In 1995, I was elected President of the Brazilian Society of Biochemistry and Molecular Biology (SBBq). I continued on the university council as the president of the academic subjects commission. When Jacques Marcovitch was elected university president 1997, he asked me to become the dean of research. I accepted immediately, although it was a surprise for me because that year I had refused to campaign for the candidates for the position of president. When I was a candidate for president in 2001, I lost. In 1997, I was elected to the board of the Brazilian Academy of Sciences of which I am now the vice-president. During this time, I started to play a more official role in international science politics. I was elected to the board of the International Council for Science, the ICSU, which is a group of all the national representatives of all the countries in the world and the biggest international scientific bodies. In 2008, I ran for president of ICSU, but lost. In 2004, I participated in the creation of another international organ, the Inter-American Network of Academies of Sciences (Ianas), which is the only international network of scientific academies that is running to this day.
What is your evaluation of the science you carried out?
What allowed me to do all that I did was the science that I produced. My first publication – for a change, on kinetics – was in 1965. For the first time, it was shown that any enzyme had a very specific behavior. This paper was published almost 50 years ago and continues being cited. Another important discovery, in my opinion, is one we made in 1978, concerning a vesicle [a model-structure of a cell membrane] made of synthetic lipid. This paper also had an extremely high number of citations. Afterwards, in 1979, we published a series of articles on pure kinetics. The first was written in an instructional manner, and introduced new concepts. It was written in such as way that anyone with a little knowledge of chemistry can understand. So it is used a lot.
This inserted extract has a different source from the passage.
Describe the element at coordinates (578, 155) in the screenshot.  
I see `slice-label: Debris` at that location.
In 1982, we described a reaction that is in a way, a path to understanding the origin of life. In a micelle system, [a micelle is a globular structure formed by an agglomeration of molecules], measuring the reaction velocity, we discovered a totally synthetic system, which was a vesicle that accelerated the speed of the reaction a million times. This is important because life cannot be created if everything happens very slowly.
And was all of this work the result of collaboration?
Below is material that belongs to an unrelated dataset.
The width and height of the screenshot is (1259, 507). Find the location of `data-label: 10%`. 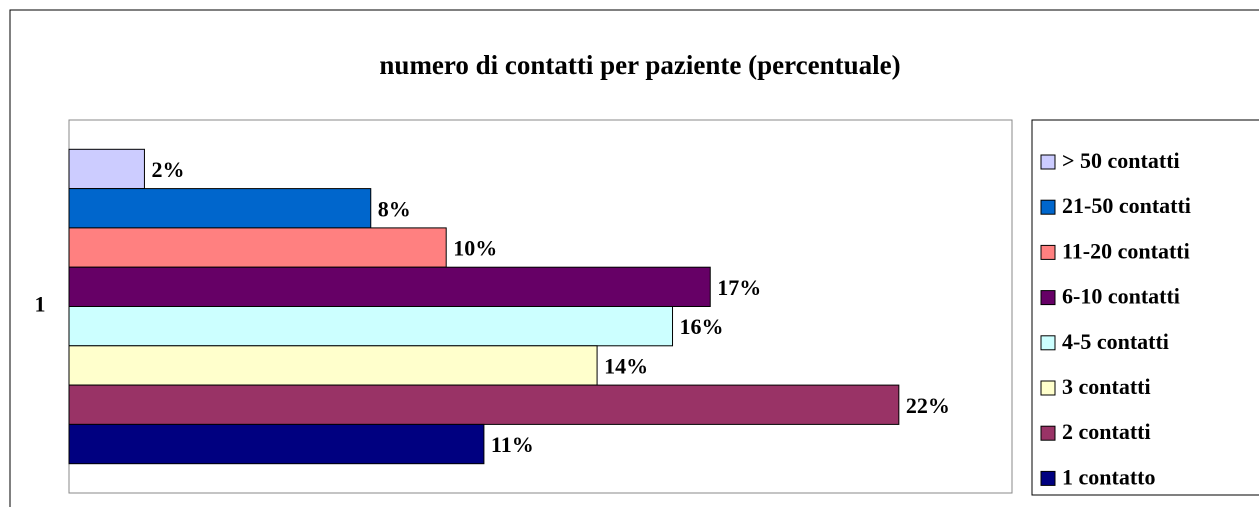

data-label: 10% is located at coordinates (475, 248).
All of it. In 1995, while chatting to Aníbal Vercesi (Unicamp) in a restaurant, a hypothesis came up that was tested in my laboratory and this resulted in a discovery: we described the enzyme activity of a protein that was named uncoupling protein. Basically, this protein acts like the clutch on a car. When one steps on the clutch, the vehicle doesn’t move and generates a lot of heat. This protein does the same thing with living animals. There was a belief that it was only found in the brown fatty tissue of mammals, but we also discovered it in a plant.
To close, what is your vision of Brazilian science compared with that of the other Latin American countries?
This comparison is not fair because we are a long way ahead of the other countries in terms of structure. For example, there is no other Latin American country that has a body like FAPESP. I am not referring to organizations similar to CNPq, Capes or Finep. We have all of those and in addition we have FAPESP. Other counties lack this. However, if we make a comparison with the rest of the world, the situation changes, because the relative impact of Brazilian publications does not reach the average impact of science magazines published in the developed world. It is lower. This says that the quality of what we do is still not satisfactory. That is not to say that there are no scientists, but with only a few scientists you cannot build a country.